VIRULENCIA
En
el mes de marzo la vida se paralizó y empecé a borrar anotaciones; no todas,
quedaron el Pago impuesto de circulación, Declaración de la renta, Contribución
de Palma… Para echarse a llorar.
El paréntesis a la
monotonía del confinamiento lo marcaba el reloj, a las ocho, para aplaudir y
saludar desde la ventana a gente con la que, después de años de vecindad sin
ninguna relación, intercambiábamos nombres, saludos, recetas y ofertas de ayuda.

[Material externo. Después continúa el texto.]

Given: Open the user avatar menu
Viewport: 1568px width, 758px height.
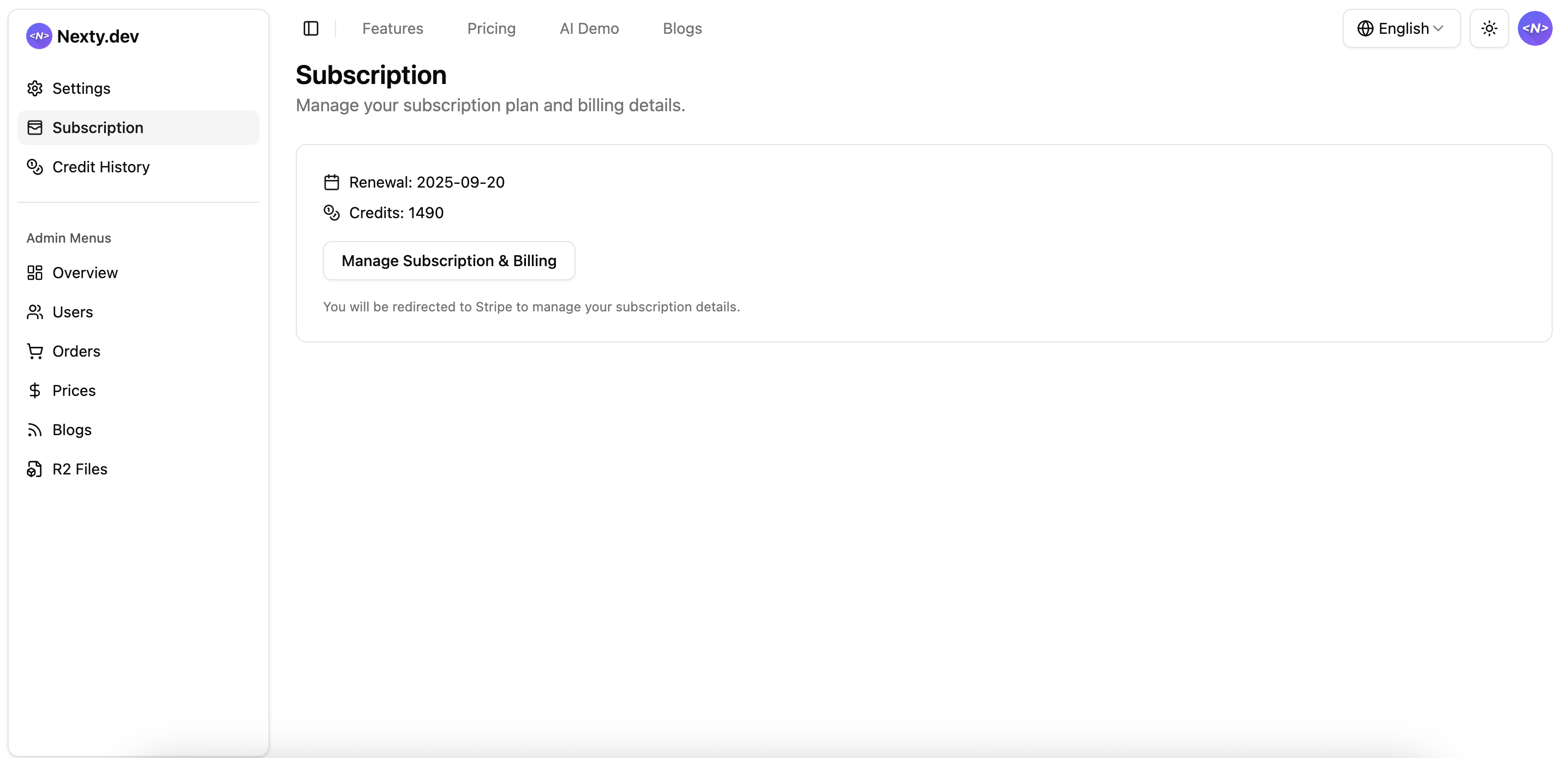Looking at the screenshot, I should click(x=1535, y=28).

El resto del día las horas se arrastraban perezosas y la apatía se adueñaba de
mí; no encontraba alicientes, ni me centraba en nada, ni siquiera en leer. Me
atracaba de series de la tele, algunas las había visto, pero me daba igual,
tampoco ponía demasiado interés; estaba bastante “espesa”. Para colmo al ordenador
también le atacó un virus y resultaba imposible llevarlo a arreglar.
Y, por encima de todo ese sin sentido, el dolor de saber que algún allegado se
había infectado, que no podías estar con la familia, con los compañeros, que algunos
amigos pasaban por un mal trance y era imposible acompañarlos. Sí, quedaba el
teléfono, los mensajes, las video conferencias, pero faltaban el abrazo, los
besos…
Y
la incertidumbre, la preocupación. ¡Y las noticias! Cada noticia un cabreo. La
única divertida era ver esos carros rebosantes de papel higiénico. ¡Qué locura!
Para qué tantos. Yo compro paquetes de doce y siempre tengo de repuesto. O no.
Resultó que mucho reírme de los demás y a mí solo me quedaban dos rollos. Menos
mal que tengo bidet porque terminé con las servilletas de papel, con el de
cocina…
Han pasado los meses y mi querido calendario sigue sin apuntes. Bueno, queda uno: el pago del IBI en noviembre.